Stored data:
- - - - -

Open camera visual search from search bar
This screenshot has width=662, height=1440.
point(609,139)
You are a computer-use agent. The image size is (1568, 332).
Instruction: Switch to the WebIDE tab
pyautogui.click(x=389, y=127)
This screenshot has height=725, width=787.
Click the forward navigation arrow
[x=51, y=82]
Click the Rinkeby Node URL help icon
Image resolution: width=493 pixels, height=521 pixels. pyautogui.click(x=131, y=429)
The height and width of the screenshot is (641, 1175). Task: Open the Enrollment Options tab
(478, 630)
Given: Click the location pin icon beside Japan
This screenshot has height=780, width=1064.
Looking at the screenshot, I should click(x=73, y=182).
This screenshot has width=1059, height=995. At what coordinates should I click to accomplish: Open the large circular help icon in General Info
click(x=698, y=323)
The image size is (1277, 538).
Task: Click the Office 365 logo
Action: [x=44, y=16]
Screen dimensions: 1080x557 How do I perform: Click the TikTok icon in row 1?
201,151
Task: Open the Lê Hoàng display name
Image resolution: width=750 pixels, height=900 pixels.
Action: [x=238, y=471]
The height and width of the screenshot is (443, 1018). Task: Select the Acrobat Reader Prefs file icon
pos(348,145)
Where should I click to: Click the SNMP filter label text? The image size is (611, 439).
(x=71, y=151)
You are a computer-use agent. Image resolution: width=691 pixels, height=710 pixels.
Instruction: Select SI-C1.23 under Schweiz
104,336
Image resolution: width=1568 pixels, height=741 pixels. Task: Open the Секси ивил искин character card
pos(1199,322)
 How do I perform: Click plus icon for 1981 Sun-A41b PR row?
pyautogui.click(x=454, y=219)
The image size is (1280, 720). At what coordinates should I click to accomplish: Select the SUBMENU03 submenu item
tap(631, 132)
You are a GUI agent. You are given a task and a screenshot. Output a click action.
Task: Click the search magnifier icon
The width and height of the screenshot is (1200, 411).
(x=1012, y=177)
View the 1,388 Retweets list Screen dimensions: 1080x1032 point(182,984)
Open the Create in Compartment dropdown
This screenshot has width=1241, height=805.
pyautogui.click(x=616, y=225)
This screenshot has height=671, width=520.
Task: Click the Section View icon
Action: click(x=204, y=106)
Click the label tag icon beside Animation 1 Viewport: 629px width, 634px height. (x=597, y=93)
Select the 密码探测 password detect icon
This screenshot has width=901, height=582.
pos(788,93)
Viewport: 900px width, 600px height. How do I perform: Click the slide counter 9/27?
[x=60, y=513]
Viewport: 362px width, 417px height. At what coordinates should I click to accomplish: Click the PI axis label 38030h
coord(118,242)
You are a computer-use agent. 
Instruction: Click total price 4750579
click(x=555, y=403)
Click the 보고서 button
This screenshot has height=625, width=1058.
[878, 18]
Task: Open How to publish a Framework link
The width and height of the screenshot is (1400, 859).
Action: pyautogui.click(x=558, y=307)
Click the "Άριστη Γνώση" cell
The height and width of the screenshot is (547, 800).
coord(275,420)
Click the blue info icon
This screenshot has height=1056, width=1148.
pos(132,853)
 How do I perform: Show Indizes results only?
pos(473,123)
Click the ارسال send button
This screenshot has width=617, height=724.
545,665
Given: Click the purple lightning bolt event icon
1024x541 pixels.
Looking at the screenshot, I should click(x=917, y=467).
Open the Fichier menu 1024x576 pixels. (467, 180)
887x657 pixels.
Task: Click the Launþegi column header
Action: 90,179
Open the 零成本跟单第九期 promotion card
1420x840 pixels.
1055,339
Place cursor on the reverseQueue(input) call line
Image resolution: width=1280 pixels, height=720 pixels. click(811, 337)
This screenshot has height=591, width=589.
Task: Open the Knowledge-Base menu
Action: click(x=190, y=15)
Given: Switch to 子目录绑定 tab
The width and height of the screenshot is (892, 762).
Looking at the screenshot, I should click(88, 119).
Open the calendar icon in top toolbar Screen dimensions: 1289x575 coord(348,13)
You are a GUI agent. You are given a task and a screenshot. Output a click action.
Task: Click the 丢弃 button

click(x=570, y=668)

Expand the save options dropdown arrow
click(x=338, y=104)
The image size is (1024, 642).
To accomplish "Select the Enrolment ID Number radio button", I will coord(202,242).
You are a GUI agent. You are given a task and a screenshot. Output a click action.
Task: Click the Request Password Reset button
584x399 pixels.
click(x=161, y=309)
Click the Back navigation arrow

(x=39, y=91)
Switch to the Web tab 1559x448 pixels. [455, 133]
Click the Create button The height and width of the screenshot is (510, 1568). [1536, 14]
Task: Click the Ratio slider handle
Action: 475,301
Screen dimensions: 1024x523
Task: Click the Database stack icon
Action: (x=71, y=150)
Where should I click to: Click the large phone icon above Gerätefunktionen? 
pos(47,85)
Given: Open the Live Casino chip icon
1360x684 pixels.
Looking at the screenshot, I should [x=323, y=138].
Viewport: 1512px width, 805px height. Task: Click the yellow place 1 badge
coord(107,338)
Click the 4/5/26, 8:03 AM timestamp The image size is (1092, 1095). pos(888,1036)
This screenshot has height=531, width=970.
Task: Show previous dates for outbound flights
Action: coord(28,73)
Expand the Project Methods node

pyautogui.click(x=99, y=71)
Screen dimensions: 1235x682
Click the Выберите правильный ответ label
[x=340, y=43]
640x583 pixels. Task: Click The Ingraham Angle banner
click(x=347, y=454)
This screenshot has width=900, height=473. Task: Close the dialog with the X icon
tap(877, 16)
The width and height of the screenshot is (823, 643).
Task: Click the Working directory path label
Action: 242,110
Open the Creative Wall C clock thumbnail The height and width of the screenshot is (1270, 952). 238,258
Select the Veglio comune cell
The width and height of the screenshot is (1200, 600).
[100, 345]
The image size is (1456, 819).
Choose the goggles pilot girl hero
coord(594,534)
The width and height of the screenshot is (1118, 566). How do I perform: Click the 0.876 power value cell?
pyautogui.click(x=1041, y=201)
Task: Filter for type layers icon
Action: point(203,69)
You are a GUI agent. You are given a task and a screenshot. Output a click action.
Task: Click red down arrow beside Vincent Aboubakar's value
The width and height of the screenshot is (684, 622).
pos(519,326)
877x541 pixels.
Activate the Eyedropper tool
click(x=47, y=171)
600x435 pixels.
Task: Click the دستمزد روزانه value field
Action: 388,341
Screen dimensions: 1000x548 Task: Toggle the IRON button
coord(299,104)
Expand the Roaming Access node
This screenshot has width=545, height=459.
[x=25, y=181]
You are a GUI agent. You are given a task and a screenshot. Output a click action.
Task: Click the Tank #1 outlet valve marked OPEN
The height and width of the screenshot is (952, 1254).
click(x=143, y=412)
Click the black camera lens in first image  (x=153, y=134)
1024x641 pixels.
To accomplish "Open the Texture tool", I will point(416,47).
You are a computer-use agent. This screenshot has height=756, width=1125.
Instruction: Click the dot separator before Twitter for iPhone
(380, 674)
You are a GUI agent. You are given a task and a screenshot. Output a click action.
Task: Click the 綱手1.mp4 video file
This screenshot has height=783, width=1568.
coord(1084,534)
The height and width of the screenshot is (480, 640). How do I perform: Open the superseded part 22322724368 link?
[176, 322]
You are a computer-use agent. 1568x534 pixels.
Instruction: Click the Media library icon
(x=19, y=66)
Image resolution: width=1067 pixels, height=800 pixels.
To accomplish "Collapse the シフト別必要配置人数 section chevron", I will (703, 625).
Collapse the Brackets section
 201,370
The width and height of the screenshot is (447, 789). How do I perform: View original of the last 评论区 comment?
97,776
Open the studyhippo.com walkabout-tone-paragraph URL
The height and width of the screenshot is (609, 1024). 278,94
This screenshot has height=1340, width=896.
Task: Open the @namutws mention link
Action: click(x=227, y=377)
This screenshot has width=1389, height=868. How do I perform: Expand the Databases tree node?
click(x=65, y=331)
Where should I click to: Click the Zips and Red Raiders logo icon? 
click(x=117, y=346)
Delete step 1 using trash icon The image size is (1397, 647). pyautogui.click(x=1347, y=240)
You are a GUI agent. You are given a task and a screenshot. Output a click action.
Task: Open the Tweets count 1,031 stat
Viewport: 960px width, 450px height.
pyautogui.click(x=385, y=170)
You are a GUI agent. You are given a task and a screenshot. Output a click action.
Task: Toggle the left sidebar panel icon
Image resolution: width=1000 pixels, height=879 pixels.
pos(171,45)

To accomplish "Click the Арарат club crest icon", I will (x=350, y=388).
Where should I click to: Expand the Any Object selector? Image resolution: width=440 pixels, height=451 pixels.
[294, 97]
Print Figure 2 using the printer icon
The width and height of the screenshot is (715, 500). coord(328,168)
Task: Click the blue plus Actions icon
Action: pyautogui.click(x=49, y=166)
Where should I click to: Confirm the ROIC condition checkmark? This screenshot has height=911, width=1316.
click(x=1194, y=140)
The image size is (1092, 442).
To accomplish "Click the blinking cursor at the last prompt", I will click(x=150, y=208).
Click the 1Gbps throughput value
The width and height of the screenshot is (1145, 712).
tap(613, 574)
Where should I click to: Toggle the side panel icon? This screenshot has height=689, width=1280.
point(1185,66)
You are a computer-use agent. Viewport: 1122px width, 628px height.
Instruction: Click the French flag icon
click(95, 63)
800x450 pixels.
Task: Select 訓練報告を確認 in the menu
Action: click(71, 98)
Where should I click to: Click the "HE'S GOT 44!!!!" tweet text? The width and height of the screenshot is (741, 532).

- - - - -

TRY IT:
Taking the entries above, print exactly the lines starting at the line with "584x399 pixels." and ending at the line with "Switch to the Web tab", both included.

ANSWER TO THIS TASK:
584x399 pixels.
click(x=161, y=309)
Click the Back navigation arrow

(x=39, y=91)
Switch to the Web tab 1559x448 pixels. [455, 133]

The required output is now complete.